Dès lors, l’accession à l’indépendance des cinq Républiques centrasiatiques ex-soviétiques a donné l’occasion aux puissances occidentales d’avancer leurs intérêts énergétiques dans la région. Pour le moment, les principaux projets sont à l’état d’étude, en l’absence de moyen de transport sécurisé de l’Asie centrale vers l’Occident.

On assiste donc à une guerre de communication entre les Occidentaux et les Russes, chacun annonçant des projets permettant de transporter les hydrocarbures centrasiatiques vers l’Occident.
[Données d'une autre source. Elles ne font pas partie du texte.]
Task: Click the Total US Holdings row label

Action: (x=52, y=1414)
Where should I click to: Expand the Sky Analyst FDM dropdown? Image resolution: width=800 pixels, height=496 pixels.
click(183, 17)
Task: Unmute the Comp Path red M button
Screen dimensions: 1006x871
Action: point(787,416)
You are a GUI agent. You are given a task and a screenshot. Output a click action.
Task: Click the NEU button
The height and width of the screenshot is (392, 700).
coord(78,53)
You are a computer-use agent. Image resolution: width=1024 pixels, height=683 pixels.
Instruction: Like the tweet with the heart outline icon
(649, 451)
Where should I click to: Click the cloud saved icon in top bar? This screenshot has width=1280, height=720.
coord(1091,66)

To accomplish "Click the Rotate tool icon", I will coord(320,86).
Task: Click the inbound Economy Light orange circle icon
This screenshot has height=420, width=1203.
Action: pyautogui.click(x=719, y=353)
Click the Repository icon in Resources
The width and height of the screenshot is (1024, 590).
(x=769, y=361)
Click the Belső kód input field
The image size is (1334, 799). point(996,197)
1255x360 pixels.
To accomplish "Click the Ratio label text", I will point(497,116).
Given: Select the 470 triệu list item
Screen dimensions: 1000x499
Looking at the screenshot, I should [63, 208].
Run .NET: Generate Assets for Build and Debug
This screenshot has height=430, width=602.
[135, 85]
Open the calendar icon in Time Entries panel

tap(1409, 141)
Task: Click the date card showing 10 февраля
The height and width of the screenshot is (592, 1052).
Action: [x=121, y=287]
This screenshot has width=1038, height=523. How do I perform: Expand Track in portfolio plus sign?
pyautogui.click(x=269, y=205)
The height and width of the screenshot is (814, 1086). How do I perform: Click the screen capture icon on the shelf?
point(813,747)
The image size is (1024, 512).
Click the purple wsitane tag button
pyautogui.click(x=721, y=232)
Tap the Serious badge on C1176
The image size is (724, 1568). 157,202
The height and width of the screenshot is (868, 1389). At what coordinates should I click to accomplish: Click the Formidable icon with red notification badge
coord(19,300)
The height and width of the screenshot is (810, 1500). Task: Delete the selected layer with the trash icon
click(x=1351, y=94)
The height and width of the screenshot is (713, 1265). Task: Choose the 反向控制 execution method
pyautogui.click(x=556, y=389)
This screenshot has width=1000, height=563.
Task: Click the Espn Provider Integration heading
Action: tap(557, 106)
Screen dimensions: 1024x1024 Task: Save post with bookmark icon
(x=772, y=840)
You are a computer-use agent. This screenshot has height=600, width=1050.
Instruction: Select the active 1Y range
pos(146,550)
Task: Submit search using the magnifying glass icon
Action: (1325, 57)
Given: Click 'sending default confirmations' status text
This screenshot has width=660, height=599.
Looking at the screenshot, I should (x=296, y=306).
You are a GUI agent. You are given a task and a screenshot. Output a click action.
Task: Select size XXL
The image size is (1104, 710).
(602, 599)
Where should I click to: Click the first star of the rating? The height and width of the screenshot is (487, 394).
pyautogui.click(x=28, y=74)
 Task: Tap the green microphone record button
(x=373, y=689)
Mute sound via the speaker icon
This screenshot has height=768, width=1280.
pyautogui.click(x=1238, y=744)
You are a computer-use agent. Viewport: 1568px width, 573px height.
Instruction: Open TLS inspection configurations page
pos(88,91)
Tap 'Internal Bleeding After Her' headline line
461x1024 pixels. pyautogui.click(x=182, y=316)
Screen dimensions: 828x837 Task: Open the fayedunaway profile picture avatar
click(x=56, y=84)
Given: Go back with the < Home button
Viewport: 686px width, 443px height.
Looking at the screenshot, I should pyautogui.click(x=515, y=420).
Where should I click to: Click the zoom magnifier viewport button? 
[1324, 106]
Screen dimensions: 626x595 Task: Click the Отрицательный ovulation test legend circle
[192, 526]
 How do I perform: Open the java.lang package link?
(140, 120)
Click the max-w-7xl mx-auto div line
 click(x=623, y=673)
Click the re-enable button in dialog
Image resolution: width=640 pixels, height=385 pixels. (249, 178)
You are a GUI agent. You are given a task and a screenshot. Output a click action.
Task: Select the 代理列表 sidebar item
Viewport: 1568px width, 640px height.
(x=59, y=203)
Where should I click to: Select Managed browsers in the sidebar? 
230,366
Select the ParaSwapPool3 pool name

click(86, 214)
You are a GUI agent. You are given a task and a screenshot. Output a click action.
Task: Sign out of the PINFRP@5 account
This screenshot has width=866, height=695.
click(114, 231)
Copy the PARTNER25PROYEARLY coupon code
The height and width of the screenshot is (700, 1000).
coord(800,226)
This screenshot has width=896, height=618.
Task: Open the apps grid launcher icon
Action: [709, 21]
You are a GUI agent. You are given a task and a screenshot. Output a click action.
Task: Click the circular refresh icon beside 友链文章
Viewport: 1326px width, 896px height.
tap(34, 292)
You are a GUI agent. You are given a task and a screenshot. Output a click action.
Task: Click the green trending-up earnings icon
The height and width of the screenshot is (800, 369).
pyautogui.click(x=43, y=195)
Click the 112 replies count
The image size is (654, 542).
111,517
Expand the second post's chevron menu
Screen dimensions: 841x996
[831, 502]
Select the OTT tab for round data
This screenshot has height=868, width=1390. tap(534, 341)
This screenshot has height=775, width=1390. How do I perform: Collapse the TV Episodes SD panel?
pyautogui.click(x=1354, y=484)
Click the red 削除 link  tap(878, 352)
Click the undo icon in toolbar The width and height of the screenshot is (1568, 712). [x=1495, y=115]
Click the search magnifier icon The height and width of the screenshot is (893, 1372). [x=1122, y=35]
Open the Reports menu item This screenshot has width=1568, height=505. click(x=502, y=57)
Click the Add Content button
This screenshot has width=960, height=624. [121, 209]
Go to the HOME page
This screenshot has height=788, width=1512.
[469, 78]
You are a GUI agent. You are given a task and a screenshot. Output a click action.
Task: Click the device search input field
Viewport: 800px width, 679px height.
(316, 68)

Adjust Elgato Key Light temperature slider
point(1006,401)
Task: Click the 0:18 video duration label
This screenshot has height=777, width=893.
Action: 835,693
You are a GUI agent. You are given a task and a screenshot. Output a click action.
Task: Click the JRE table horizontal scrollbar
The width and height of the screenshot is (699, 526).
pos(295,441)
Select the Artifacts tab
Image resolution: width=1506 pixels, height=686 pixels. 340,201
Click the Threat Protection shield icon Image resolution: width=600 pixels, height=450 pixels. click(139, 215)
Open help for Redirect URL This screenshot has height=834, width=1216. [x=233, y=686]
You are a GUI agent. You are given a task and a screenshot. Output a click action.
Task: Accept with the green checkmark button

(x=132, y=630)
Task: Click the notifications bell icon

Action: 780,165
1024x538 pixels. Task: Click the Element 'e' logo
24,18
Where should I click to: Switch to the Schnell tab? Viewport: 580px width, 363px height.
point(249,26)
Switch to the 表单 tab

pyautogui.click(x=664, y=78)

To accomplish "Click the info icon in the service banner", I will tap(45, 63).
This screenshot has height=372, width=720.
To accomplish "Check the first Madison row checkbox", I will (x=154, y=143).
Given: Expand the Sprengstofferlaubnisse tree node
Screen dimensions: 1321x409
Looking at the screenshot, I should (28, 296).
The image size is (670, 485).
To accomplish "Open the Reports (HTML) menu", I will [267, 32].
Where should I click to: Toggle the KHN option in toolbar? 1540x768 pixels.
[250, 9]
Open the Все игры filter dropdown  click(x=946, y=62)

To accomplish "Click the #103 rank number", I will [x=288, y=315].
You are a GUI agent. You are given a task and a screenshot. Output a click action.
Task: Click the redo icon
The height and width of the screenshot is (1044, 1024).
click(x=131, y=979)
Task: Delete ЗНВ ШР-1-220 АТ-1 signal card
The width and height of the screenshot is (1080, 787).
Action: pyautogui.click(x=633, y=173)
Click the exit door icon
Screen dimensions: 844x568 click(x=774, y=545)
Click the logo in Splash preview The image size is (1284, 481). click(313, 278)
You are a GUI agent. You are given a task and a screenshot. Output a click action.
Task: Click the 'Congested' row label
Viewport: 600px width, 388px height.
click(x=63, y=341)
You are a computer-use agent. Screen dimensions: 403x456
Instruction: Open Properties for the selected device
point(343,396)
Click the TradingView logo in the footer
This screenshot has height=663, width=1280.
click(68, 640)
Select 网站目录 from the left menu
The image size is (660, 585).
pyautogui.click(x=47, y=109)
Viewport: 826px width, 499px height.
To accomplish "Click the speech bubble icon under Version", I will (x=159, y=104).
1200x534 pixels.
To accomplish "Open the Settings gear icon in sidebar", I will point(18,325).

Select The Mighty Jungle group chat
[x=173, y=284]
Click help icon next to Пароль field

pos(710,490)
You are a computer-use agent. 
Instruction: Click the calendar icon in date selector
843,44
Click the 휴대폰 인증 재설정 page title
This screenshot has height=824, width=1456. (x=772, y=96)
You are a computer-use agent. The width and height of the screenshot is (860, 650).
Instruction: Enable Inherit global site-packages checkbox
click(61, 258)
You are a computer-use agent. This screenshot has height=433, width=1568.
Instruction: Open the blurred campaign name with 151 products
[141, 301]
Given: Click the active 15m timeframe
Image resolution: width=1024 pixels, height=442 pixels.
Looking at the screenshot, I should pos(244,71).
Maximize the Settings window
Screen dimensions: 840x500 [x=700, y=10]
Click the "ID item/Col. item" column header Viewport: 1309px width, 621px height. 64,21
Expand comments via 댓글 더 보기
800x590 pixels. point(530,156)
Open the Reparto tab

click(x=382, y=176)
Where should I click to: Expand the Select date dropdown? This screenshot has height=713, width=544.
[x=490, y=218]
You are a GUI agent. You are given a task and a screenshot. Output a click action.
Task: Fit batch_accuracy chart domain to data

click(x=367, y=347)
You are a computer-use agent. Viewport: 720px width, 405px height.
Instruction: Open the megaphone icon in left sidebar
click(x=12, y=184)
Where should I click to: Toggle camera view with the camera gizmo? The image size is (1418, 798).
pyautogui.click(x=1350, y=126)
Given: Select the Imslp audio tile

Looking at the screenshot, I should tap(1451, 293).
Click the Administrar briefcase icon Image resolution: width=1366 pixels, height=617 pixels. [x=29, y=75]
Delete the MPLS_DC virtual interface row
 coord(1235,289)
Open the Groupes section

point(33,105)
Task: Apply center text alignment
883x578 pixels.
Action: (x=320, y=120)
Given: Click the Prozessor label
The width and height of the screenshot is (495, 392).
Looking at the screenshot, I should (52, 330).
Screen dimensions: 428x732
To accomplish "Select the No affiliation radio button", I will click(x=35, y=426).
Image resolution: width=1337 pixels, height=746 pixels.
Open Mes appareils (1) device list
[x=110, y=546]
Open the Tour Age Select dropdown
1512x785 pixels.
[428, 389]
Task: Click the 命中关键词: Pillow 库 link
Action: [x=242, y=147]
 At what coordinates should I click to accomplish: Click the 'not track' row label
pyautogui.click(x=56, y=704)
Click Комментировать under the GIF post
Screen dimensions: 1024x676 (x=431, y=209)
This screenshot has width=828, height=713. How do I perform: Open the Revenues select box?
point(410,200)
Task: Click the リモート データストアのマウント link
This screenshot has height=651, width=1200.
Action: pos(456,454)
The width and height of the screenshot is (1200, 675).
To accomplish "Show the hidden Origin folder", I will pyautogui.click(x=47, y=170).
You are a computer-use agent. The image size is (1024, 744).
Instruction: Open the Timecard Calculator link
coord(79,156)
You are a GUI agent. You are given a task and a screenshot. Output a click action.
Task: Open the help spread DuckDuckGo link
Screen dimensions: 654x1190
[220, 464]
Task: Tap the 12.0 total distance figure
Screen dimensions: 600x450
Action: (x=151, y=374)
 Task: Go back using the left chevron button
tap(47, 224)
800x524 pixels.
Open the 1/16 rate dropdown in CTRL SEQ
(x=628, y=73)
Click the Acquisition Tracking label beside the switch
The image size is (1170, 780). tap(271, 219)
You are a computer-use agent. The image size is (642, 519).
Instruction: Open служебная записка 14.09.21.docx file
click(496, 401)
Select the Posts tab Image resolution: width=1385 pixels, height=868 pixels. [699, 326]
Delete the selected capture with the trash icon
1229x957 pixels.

La Russie cherche à maintenir son emprise sur la circulation des hydrocarbures de l’Asie vers l’Europe, en proposant trois voies de transit pour le gaz : vers l’Allemagne directement depuis son territoire sous la mer Baltique (North Stream), vers la Turquie sous la mer Noire (Blue Stream) et vers la Bulgarie, puis les Balkans, sous la Méditerranée (South Stream).

Les Européens comptent, pour leur part sur les infrastructures caucasiennes existantes pour assurer le transfert du pétrole kazakh – qui peut être transporté par bateau jusqu’en Azerbaïdjan – et du gaz turkmène – qui nécessite la construction d’un pipeline transcaspien, un projet proposé par les Américains dès 1996 mais toujours pas officiellement annoncé, et qui suscite de fortes oppositions russes et iraniennes, en plus des interrogations techniques et environnementales qu’il soulève.

L’intérêt pour les Européens d’accéder aux ressources centrasiatiques doit être différencié suivant qu’il s’agit de gaz ou de pétrole. En effet, le projet énergétique majeur imaginé par l’Union européenne, le système de gazoducs Nabucco, ne concerne pas les ressources pétrolières.

Pour le pétrole, la France est engagée, avec d’autres partenaires européens, dans un projet visant à exploiter le gisement de Kashagan, situé au nord-ouest du Kazakhstan. L’ensemble des infrastructures doit être construit, y compris un oléoduc depuis le gisement jusqu’au port kazakh de Kurik. Ensuite, le transport de pétrole est possible par bateau, de Kurik au port azéri de Sangachal. Une telle solution ne serait pas possible pour le gaz, qui ne peut se transporter que par pipeline.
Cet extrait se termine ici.